Markets have grown concerned about the rapid pace of borrowing and spending by the federal government, but if Trump successfully addresses the US debt problem, stocks could be on the verge of an "everything rally," market veteran Ed Yardeni said on Monday.
Optimism that Trump may help the government exercise more fiscal constraint is brewing in the bond market, the Yardeni Research president said, pointing to the rally in bonds following Trump's recent election win.
That could be a sign that some of Trump's proposed policies have appeased bond market vigilantes , he added, referring to investors who could protest government borrowing by staging a sell-off in Treasurys.
"I think that the Trump administration — incoming administration — bought some time, kind of placating the bond vigilantes by basically acknowledging that we got a problem with the deficit," Yardeni said, speaking to CNBC on Friday.
Yardeni added that markets could be verging on a "Bill Clinton moment," referring to the conservative fiscal policy Clinton implemented during his years in office.

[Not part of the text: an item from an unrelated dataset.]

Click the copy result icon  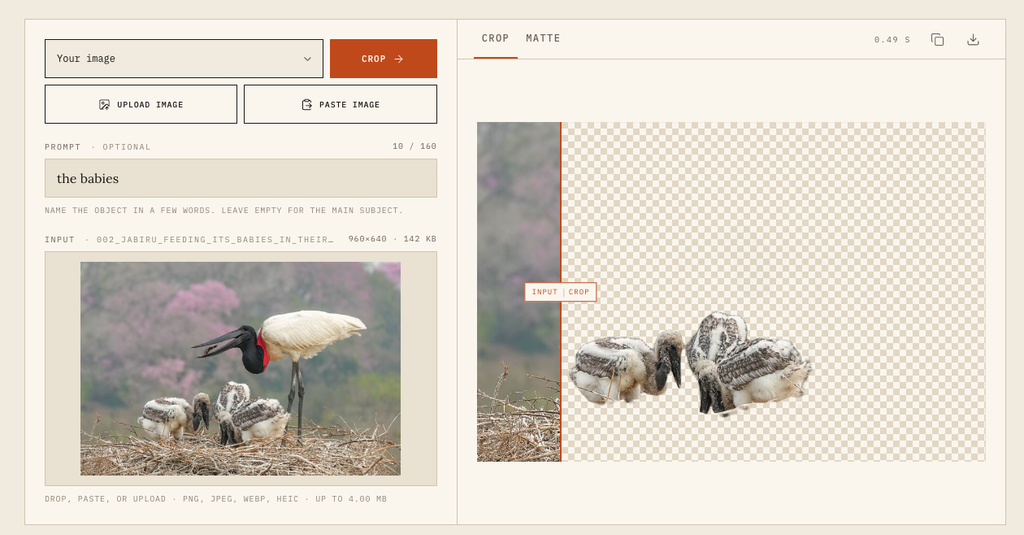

That restraint resulted in the a US budget surplus and an impressive run-up in stocks.
"It becomes an everything rally. The only risk is that it becomes too much of a good thing. It becomes a meltup, and we're kind of on the edge there," Yardeni said, referring to his idea that there could be an unsustainable stock boom .
It's unclear how Trump's second term will shape the US debt picture. Economists have said some of Trump's proposed policies — like his plans to cut taxes and deport undocumented immigrants — could end up adding trillions to the national deficit and debt .
But other proposed policies — like his plans to levy tariffs on US imports — could boost federal revenues, narrowing the budget deficit.
Investors may also be feeling more optimistic about the US debt picture due to proposed government spending cuts , put forth by the new Department of Government Efficiency, as well as Trump's Treasury Secretary pick, Scott Bessent, a former Wall Street exec who said that one of his top priorities will be shrinking the US debt.
Broadly, Yardeni sees a strong backdrop for stocks into 2025 , predicting the US will continue to avoid a recession and that the rally in stocks will continue to broaden. Signs of a wider market rally are already beginning to emerge, he said, pointing to recent strength in small- and mid-cap stocks .
"You remember when this bull market got started, it was kind like the Rodney Dangerfield of bull markets. It got no respect because it was so narrow," Yardeni said. "The S&P 493 I think are going to do well and increasingly well."